Claim for economic loss

  1. The applicant said that it was as a result of the email that the investigation took place. The ensuing report was critical of her and she lost her job.

  1. She referred to the information she had provided the Tribunal and said that she now works part time 1-3 days a week, starting in September 2011, and she is paid $34 per hour. She is the carer for her uncle and receives $120 per fortnight and a carer's card. She said she has had to buy a car and pay for her own petrol as well.

CONSIDERATION

  1. The first matter for the Tribunal is to be satisfied as to the causal link between the breach of the IPP and the claimed damage and it is the applicant who bears the onus of establishing that link: GR v Department of Housing [2004] NSWADTAP 25 at [38].

  1. I was referred to the Tribunal's decision in MH v NSW Maritime [2011] NSWADT 248 where JM Molony said at [210]:

The applicant bears the burden of establishing the causal link between a breach of an IPP and damage suffered: GR v Director-General, Department of Housing [2004] NSWADTAP 25 at [38], In considering that causal link the President said President in NW v NSW Fire Brigades (No. 2) [2006] NSWADT 61 at [21]- [24]:
"21 The 'but for' test to which the applicant has referred, as the way of judging whether a causal link is established was mentioned in FM v Vice Chancellor, Macquarie University [2003] NSWADT 78 (16 April 2003) (set aside in part by the Appeal Panel, and wholly by the Court of Appeal in Vice-Chancellor Macquarie University v FM [2005] NSWCA 192; but not affected in relation to this point). The Tribunal said:
'103 The requirement that any loss or damage be "because of the conduct reflects the common law requirement that the damage must be caused by the conduct in question. The "but for" test is generally applied to torts and is relevant to these proceedings. Pursuant to the "but for" test, the conduct caused the damage if that damage would not have occurred without (but for) it. (March v Stramare [1991] HCA 12; (1991) 171 CLR 506.) In other words, did the conduct in question make any difference to the outcome?'
22 Some care should be taken, as I see it, in drawing strict analogies with the common law principles as they have developed in the law of torts and the law of contract.
23 In my view the award of statutory damages in Privacy Act matters remains a discretionary one even where a causal link sufficient to satisfy a 55(4).
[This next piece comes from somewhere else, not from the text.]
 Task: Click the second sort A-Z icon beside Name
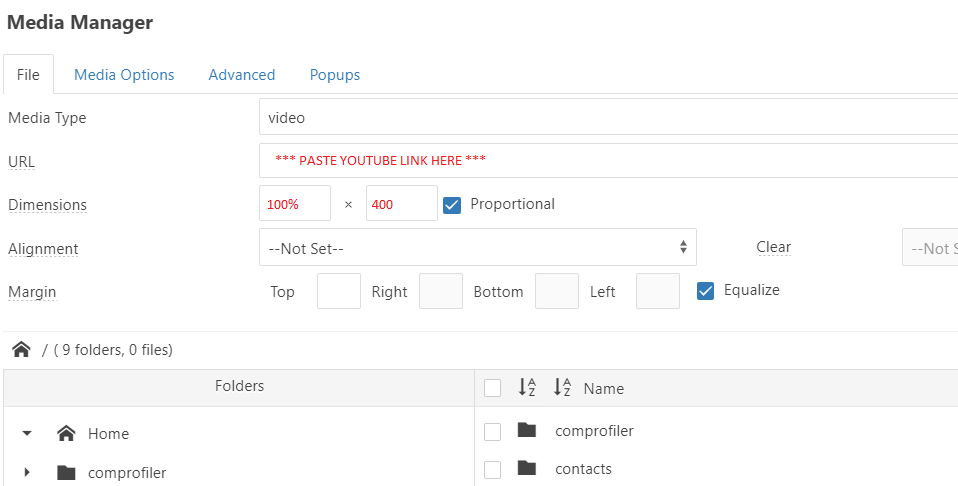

That the position under this statute is less automatic is reflected, I consider, in the language of the opening words of s 55(2):
'On reviewing the conduct of the public sector agency concerned, the Tribunal may decide not to take any action on the matter, or it may make any one or more of the following orders' (Emphasis added).
24 These words do not preclude the possibility that the Tribunal might find a contravention, might find a causal link between the contravention and harm suffered and make no order. The matter of what to do after reviewing the conduct is left entirely to the Tribunal. Then if it is minded to make an order involving payment of damages the rule in s 55(4)(b) comes into play. It does not follow that if a causal link to satisfy s 55(4)(b) is found that the Tribunal must award damages. It still remains a discretionary matter. As I see it, there is no 'right' to compensation in the way that might be the case under common law principles in tort and contract."
  1. Succinctly, in HP v Hunter New England Area Health Services [2009] NSWADT 186 at [43] the Appeal Panel said:

... compensation for alleged financial loss and alleged psychological and physical harm can only be considered where the Tribunal finds that the alleged loss and harm was 'because of or 'caused by' the contravening conduct of the Respondent ...
  1. In HP v Hunter New England Area Health Services the Appeal Panel, referred to a number of cases such as JD v NSW Medical Board (No.2) [2006] NSWADT 345; NW v NSW Fire Brigade (No. 2) [2006] NSWADT 61, NZ v Director General Department of Housing [2006] NSWADT 173. Cited with approval in some of those decisions was the decision of the Administrative Appeals Tribunal in Re Rummery and Federal Privacy Commissioner & Anor [2004] AATA 1221. In HP v Hunter New England Area Health Services at [42] the Appeal Panel set out the principles that apply to the award of compensation in privacy cases:

...
(a) that damages are compensatory in that the applicant should be awarded such sums of money so as that he/she may be restored to the position that he/she would have been in but for the breach: see GR (supra) at [26] and Rummery (supra) at [32]. However, this must also be viewed in the context of the $40,000 limit as provided for in the PPIP Act;
(b) in measuring compensation the principles of damages as apply in tort law are a guidance but the ultimate guide is the wording of the PPIP Act and its objectives: see NW (supra) at [22];
(c) compensation should be assessed having regard to the complainant's reaction and not to the perceived reaction of the majority of the community or of a reasonable person in similar circumstances: see Rummery (supra) at [46] as adopted in NZ (supra) at [35];
(d) 'psychological harm' in s.55(4) of the PPIP Act is intended to encompass situations where an individual suffered some impairment of the mental states and processes. These being conditions such as depression and anxiety: see JD v NSW Medical Board (No. 2) at [53]; and
(e) even where an applicant is able to substantiate loss or damage as a result of conduct that contravenes an 'information principle' under the PPIP Act, an award of damages under that Act remains a discretionary one: see NW (supra) at [23] and [24] and cf. Re Rummery (supra) at [32].
  1. It is then in this context that I have considered the applicant's claim for psychological harm and economic loss.

Psychological harm

  1. In her letter to Tribunal dated 18 January 2012 the applicant claimed that she feels "frustrated, anxious, depressed and overwhelmed" at the thought of her medical records having been sent around to other staff and she gave evidence to that effect. The applicant gave evidence of having used a number of alternative remedies for her increased stress. From her evidence she had modified her usual healthy activities to now include yoga and weights.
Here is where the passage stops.